ROMA - «Nessuna meraviglia, nè allora nè oggi». Questo il commento di Francesco Cossiga alla relazione sulla Gladio Rossa del Pci. «Non conosco questo dossier, ma i fatti», afferma l'ex Capo dello Stato. «Sull'esistenza, organizzazione e scopi della struttura militare clandestina del Pci - ricorda Cossiga - fui "indottrinato" dal servizio informazioni delle forze armate al momento della mia nomina a sottosegretario di Stato per la Difesa e, successivamente, dall'ex divisione Affari Riservati poi ispettorato generale antiterrorismo e quindi servizio di sicurezza del ministero dell'Interno al momento della mia nomina al Viminale». «La cosa non mi meravigliò allora - afferma quindi il senatore a vita - e non mi meraviglia adesso: mi sembra tragicamente naturale che in una società totalmente disomogenea come quella italiana dove il fascismo prima, la sconfitta e la dissoluzione dello Stato dell'8 settembre del '43, e la dimensione non solo di guerra patriottica ma di guerra civile e di classe della Resistenza uccidessero il concetto unitario di patria, anche se difeso eroicamente dagli eroi di Cefalonia, da coloro che combattevano la Resistenza come guerra patriottica, dagli ingenui ragazzi della Rsi e dai deportati dei campi di sterminio nazisti». «Mi sembrò e mi sembra tuttora naturale - prosegue Cossiga - che in un mondo, in un'Europa e in un'Italia dove la contrapposizione tra schieramenti politici non era soltanto politica, ma ideologica, e divisione globale filosofico-politica dello Stato e dello società, il Pci, parte importante del movimento comunista internazionale che aveva nel Pcus il partito leader e nell'Urss il suo strumento strategico politico-militare, non potesse attenersi ai normali concetti di lealtà verso uno Stato che era strumento dell'opposta visione della società.
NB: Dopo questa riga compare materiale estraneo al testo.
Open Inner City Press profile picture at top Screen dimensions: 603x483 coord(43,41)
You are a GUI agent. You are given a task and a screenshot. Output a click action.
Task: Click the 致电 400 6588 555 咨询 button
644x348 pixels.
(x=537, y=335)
E fu comprensibile come in Italia si ebbe una divaricazione, direi una duplicazione dei concetti di nazione e di patria. In queste condizioni, che il Pci pensasse a mantenere viva l'alternativa insurrezionale anche di fronte alla prevalente scelta parlamentare, e che si apprestasse ad appoggiare in caso di guerra le forze del Patto di Varsavia, è del tutto comprensibile, anzi naturale».
L’interrogativo
di Cossiga: «Ma perchè continuiamo a parlare di ciò
che appartiene al passato e può essere giudicato solo dalla storia?».